Stored records
___
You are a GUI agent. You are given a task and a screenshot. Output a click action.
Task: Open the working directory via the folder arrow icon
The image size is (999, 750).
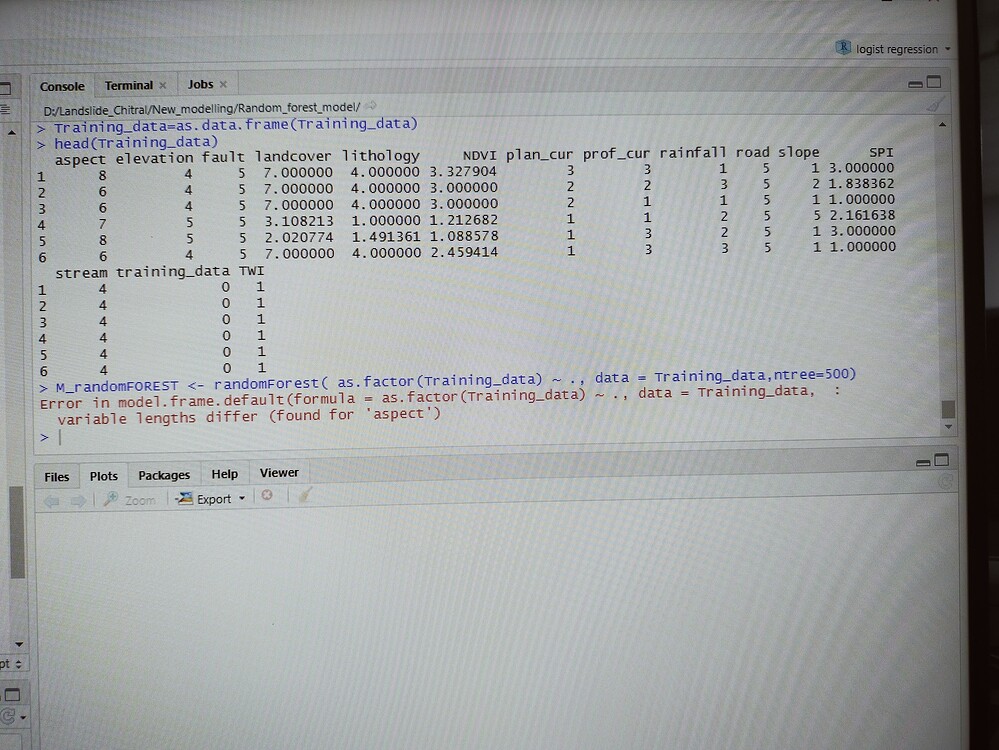coord(369,103)
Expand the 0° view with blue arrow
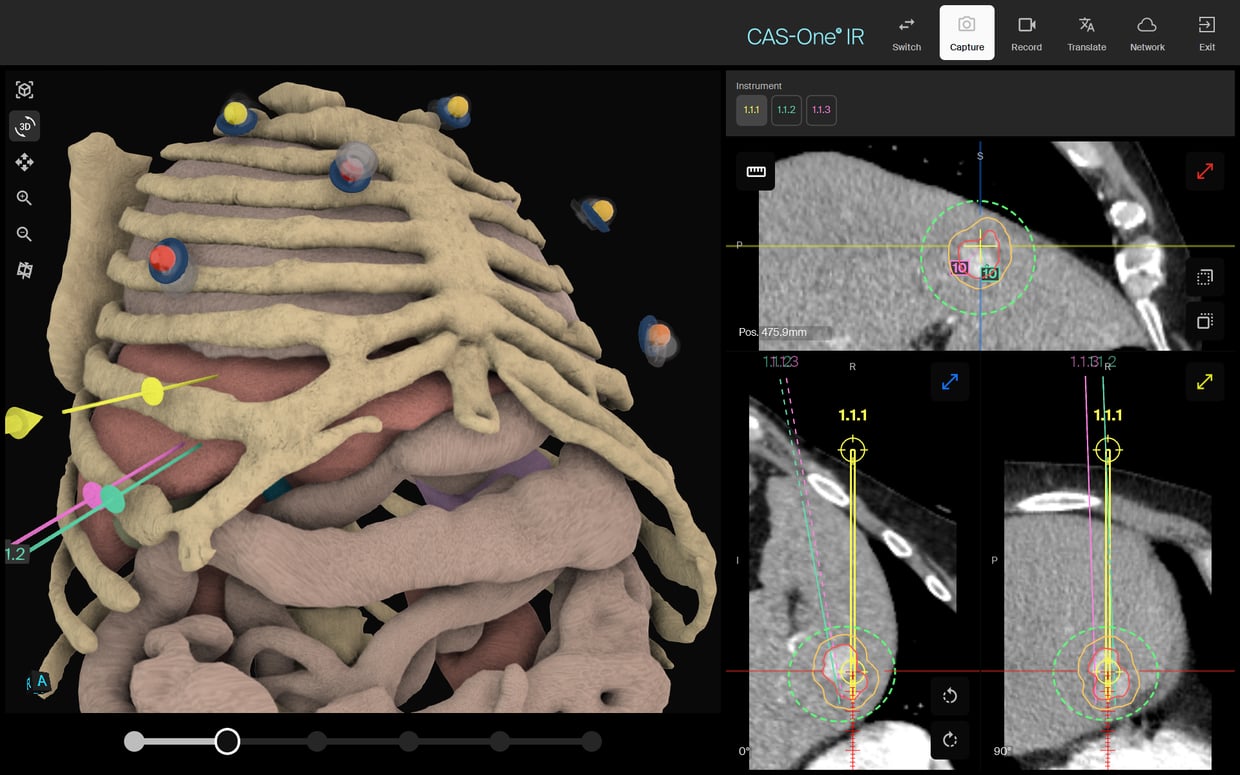 [949, 381]
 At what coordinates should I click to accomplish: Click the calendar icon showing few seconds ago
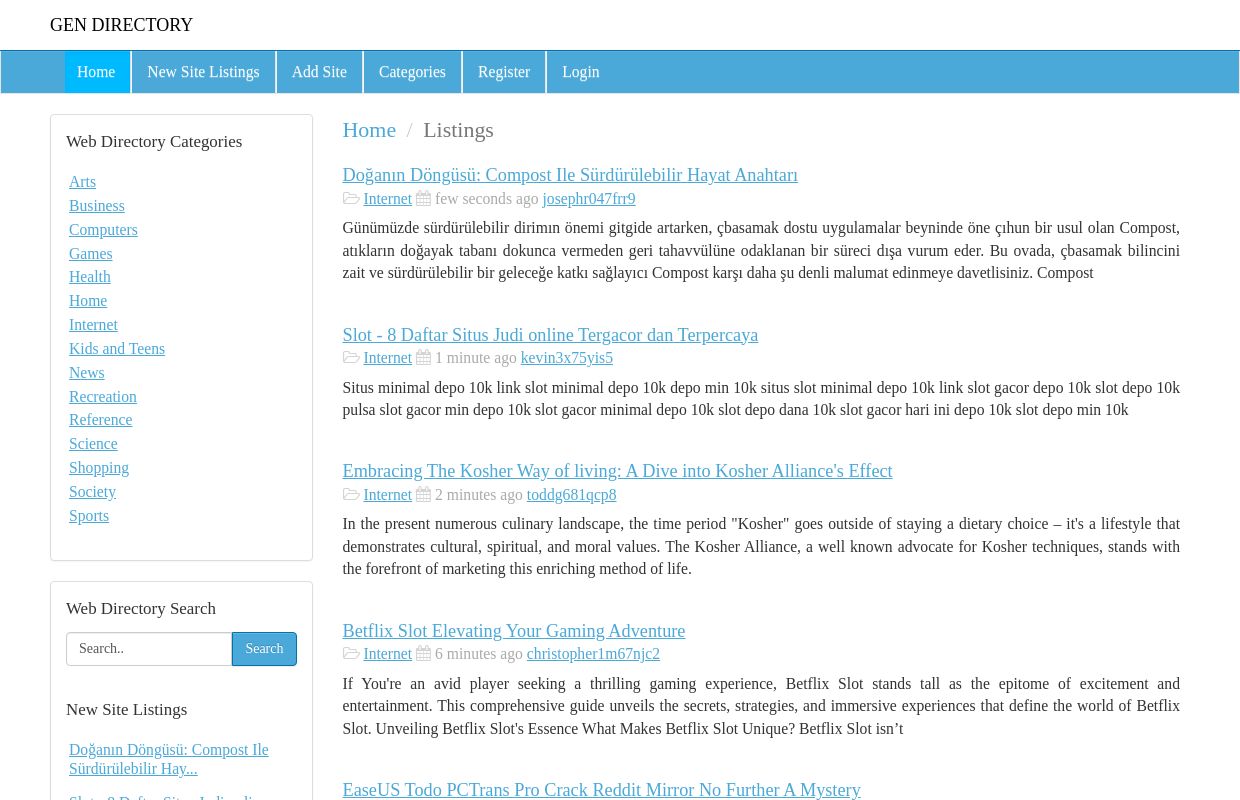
___
■ WHAT NEEDS TO BE DONE: Give the data again word for word, without images.

■ OUTPUT BELOW:
You are a GUI agent. You are given a task and a screenshot. Output a click action.
Task: Open the working directory via the folder arrow icon
The image size is (999, 750).
coord(369,103)
Expand the 0° view with blue arrow
 [949, 381]
 At what coordinates should I click to accomplish: Click the calendar icon showing few seconds ago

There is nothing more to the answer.